§ WHAT YOU NEED TO DO
Only the lines from the one containing "You are a GUI agent. The screenshot is 2060×1792." to the end of the entries should be written out, each exactly as it stands, both ends included.

(Recorded data)

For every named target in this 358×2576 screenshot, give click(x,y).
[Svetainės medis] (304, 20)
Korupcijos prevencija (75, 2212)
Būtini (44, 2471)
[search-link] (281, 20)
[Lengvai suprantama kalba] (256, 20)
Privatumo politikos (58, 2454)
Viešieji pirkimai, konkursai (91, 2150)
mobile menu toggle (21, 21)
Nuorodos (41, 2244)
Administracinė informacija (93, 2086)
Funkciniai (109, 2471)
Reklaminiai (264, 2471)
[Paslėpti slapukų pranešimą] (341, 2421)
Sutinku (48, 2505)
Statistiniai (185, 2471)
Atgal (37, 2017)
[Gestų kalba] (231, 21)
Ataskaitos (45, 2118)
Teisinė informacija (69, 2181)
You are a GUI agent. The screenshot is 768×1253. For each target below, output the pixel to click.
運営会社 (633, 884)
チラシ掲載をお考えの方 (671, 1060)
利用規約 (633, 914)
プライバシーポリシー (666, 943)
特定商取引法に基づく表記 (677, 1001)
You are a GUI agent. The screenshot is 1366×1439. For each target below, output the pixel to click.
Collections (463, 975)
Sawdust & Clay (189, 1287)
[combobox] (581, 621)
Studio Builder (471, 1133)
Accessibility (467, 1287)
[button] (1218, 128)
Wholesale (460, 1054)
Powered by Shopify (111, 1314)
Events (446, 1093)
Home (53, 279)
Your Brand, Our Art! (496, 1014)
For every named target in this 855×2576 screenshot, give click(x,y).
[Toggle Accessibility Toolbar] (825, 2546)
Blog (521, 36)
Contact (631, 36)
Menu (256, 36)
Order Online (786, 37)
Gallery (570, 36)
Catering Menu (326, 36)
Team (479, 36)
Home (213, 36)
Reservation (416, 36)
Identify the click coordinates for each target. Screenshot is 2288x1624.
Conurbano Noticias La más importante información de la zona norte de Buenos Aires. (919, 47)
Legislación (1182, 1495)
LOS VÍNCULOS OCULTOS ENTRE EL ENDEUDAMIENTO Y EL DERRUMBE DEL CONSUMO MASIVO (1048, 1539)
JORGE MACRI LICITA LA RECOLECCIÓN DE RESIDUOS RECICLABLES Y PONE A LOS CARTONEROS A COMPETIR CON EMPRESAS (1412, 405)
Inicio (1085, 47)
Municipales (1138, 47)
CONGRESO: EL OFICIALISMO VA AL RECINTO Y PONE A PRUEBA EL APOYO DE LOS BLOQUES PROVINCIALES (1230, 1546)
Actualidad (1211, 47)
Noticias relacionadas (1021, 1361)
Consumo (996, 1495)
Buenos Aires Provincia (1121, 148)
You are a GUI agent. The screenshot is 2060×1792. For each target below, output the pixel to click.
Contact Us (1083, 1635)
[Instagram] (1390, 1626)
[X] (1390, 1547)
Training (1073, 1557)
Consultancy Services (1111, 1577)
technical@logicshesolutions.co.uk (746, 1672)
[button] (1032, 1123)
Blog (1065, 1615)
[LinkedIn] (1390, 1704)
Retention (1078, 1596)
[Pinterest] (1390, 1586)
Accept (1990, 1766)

§ OUTPUT FOR THIS TASK
You are a GUI agent. The screenshot is 2060×1792. For each target below, output the pixel to click.
Contact Us (1083, 1635)
[Instagram] (1390, 1626)
[X] (1390, 1547)
Training (1073, 1557)
Consultancy Services (1111, 1577)
technical@logicshesolutions.co.uk (746, 1672)
[button] (1032, 1123)
Blog (1065, 1615)
[LinkedIn] (1390, 1704)
Retention (1078, 1596)
[Pinterest] (1390, 1586)
Accept (1990, 1766)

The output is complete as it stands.